Import and export of
glossary assignments
Earlier versions
supported import and export term assignments. In version 9.1, you can import
and export glossary assignments, which include both, term assignments and
information governance rule assignments.
Advanced term relationships
from InfoSphere Business Glossary
Two new term
relationships, Is A and Has A, are included in the Properties view of a term.
You can view the supertype and subtype relationship between terms in the Term
Type Hierarchy view.
Business Process
Modeling Notation (BPMN) model elements
You can now view and
remove term assignments in BPMN model elements that are displayed in IBM
Rational Software Architect. With the Business Process Model Integration API,
you can build functions to add, remove, and get term assignments to BPMN model
elements.
Local indexing
Local term assignments
and local information governance rule assignments are now indexed to improve
search and display performance.
6. Documentation introduced
or enhanced with Version 9.1
Introduction to InfoSphere
Information Server
This information is more
complete and streamlined to help you understand how the suite and its
components interact.
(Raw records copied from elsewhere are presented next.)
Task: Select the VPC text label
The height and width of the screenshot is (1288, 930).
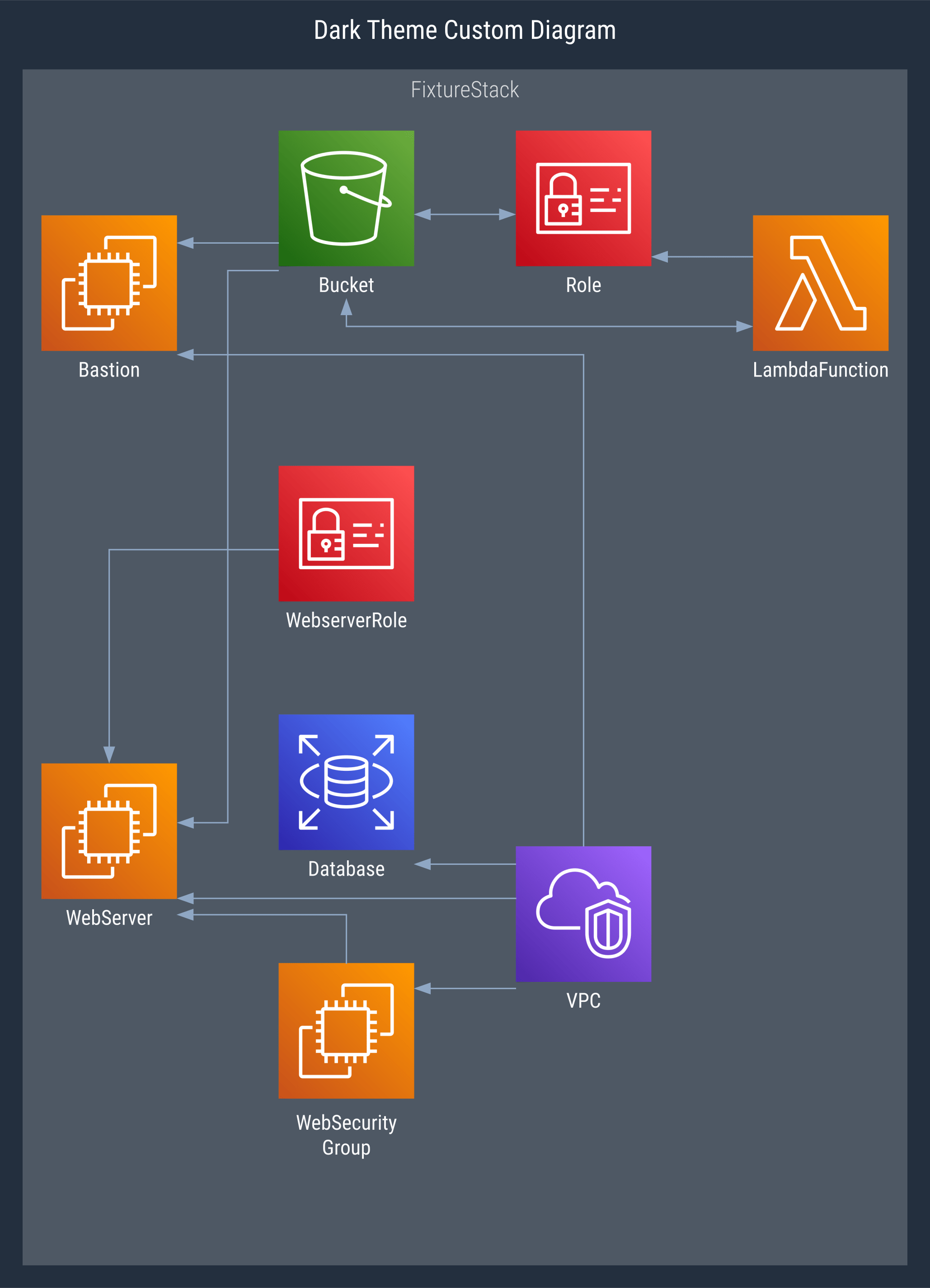Action: 583,1000
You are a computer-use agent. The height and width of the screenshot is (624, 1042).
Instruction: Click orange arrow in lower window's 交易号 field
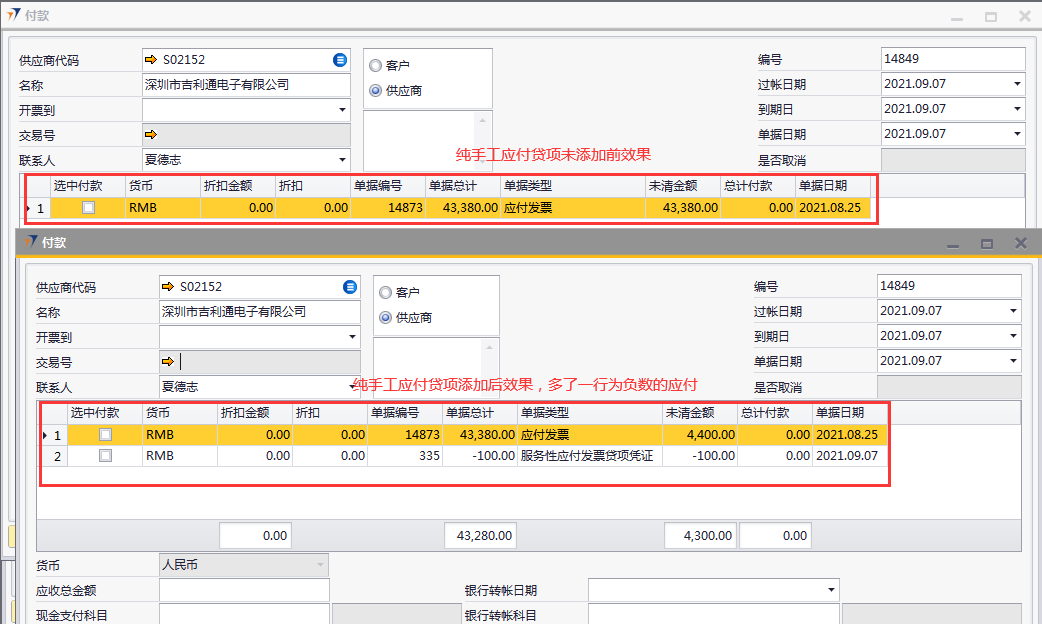pos(168,362)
Diagrams show where each component fits in the suite
architecture, and scenarios explain how each component might be used to solve
real business problems.
InfoSphere Business
Glossary
New topics provide
information about populating your business glossary by using the command line:
· Generating business glossary content from
InfoSphere Data Architect glossary model (*.ndm) files.
· Generating business glossary content from
logical data models
InfoSphere DataStage
The quality of
information is improved and task steps are clarified in the InfoSphere
DataStage tutorial.
More troubleshooting
information, with focus on client login and job runtime issues, is provided.
The enhanced troubleshooting information includes information about specific
operating systems and information about how to prevent errors.